(Stored items)
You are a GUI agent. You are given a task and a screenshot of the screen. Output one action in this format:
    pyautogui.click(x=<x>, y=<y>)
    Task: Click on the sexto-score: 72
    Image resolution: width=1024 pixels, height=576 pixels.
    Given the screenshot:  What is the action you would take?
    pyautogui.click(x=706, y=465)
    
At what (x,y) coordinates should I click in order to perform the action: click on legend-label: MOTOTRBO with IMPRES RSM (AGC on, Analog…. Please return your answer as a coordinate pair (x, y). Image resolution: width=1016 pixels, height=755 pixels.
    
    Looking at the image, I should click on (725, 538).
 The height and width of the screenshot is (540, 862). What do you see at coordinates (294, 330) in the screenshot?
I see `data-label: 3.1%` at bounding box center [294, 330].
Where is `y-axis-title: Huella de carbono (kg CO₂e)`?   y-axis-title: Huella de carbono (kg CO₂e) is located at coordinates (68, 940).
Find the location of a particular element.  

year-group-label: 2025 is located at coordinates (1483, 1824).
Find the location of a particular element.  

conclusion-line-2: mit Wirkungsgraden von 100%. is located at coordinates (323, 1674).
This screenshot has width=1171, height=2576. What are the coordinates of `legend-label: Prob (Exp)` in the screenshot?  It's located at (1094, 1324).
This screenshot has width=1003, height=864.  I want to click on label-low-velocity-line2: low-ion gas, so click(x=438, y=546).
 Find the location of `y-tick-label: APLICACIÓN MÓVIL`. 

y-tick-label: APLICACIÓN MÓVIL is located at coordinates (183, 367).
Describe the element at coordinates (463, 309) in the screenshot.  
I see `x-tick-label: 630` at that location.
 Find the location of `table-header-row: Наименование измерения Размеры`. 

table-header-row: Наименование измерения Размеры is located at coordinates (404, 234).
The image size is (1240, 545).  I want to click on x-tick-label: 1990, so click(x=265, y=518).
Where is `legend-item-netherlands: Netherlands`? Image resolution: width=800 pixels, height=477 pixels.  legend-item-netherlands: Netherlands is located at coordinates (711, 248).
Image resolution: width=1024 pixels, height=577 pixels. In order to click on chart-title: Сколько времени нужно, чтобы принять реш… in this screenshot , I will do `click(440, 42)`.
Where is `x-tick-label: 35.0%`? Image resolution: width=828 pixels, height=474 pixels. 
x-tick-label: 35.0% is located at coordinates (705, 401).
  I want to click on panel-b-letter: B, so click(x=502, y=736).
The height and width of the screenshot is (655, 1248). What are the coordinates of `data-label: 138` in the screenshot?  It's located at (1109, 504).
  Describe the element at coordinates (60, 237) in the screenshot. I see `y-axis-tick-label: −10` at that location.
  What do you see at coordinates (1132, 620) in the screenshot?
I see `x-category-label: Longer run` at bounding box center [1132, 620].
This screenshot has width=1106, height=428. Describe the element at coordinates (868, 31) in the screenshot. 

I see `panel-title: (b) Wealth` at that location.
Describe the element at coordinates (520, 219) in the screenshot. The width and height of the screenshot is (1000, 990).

What is expected
Can you update the records above so that every "Image resolution" becomes "Screen size", with nothing else altered?

Output for this exercise
You are a GUI agent. You are given a task and a screenshot of the screen. Output one action in this format:
    pyautogui.click(x=<x>, y=<y>)
    Task: Click on the sexto-score: 72
    Screen size: width=1024 pixels, height=576 pixels.
    Given the screenshot:  What is the action you would take?
    pyautogui.click(x=706, y=465)
    
At what (x,y) coordinates should I click in order to perform the action: click on legend-label: MOTOTRBO with IMPRES RSM (AGC on, Analog…. Please return your answer as a coordinate pair (x, y). Screen size: width=1016 pixels, height=755 pixels.
    
    Looking at the image, I should click on (725, 538).
 The height and width of the screenshot is (540, 862). What do you see at coordinates (294, 330) in the screenshot?
I see `data-label: 3.1%` at bounding box center [294, 330].
Where is `y-axis-title: Huella de carbono (kg CO₂e)`?   y-axis-title: Huella de carbono (kg CO₂e) is located at coordinates (68, 940).
Find the location of a particular element.  

year-group-label: 2025 is located at coordinates (1483, 1824).
Find the location of a particular element.  

conclusion-line-2: mit Wirkungsgraden von 100%. is located at coordinates (323, 1674).
This screenshot has width=1171, height=2576. What are the coordinates of `legend-label: Prob (Exp)` in the screenshot?  It's located at (1094, 1324).
This screenshot has width=1003, height=864.  I want to click on label-low-velocity-line2: low-ion gas, so click(x=438, y=546).
 Find the location of `y-tick-label: APLICACIÓN MÓVIL`. 

y-tick-label: APLICACIÓN MÓVIL is located at coordinates (183, 367).
Describe the element at coordinates (463, 309) in the screenshot.  
I see `x-tick-label: 630` at that location.
 Find the location of `table-header-row: Наименование измерения Размеры`. 

table-header-row: Наименование измерения Размеры is located at coordinates (404, 234).
The image size is (1240, 545).  I want to click on x-tick-label: 1990, so click(x=265, y=518).
Where is `legend-item-netherlands: Netherlands`? Screen size: width=800 pixels, height=477 pixels.  legend-item-netherlands: Netherlands is located at coordinates (711, 248).
Screen size: width=1024 pixels, height=577 pixels. In order to click on chart-title: Сколько времени нужно, чтобы принять реш… in this screenshot , I will do `click(440, 42)`.
Where is `x-tick-label: 35.0%`? Screen size: width=828 pixels, height=474 pixels. 
x-tick-label: 35.0% is located at coordinates (705, 401).
  I want to click on panel-b-letter: B, so click(x=502, y=736).
The height and width of the screenshot is (655, 1248). What are the coordinates of `data-label: 138` in the screenshot?  It's located at (1109, 504).
  Describe the element at coordinates (60, 237) in the screenshot. I see `y-axis-tick-label: −10` at that location.
  What do you see at coordinates (1132, 620) in the screenshot?
I see `x-category-label: Longer run` at bounding box center [1132, 620].
This screenshot has width=1106, height=428. Describe the element at coordinates (868, 31) in the screenshot. 

I see `panel-title: (b) Wealth` at that location.
Describe the element at coordinates (520, 219) in the screenshot. The width and height of the screenshot is (1000, 990).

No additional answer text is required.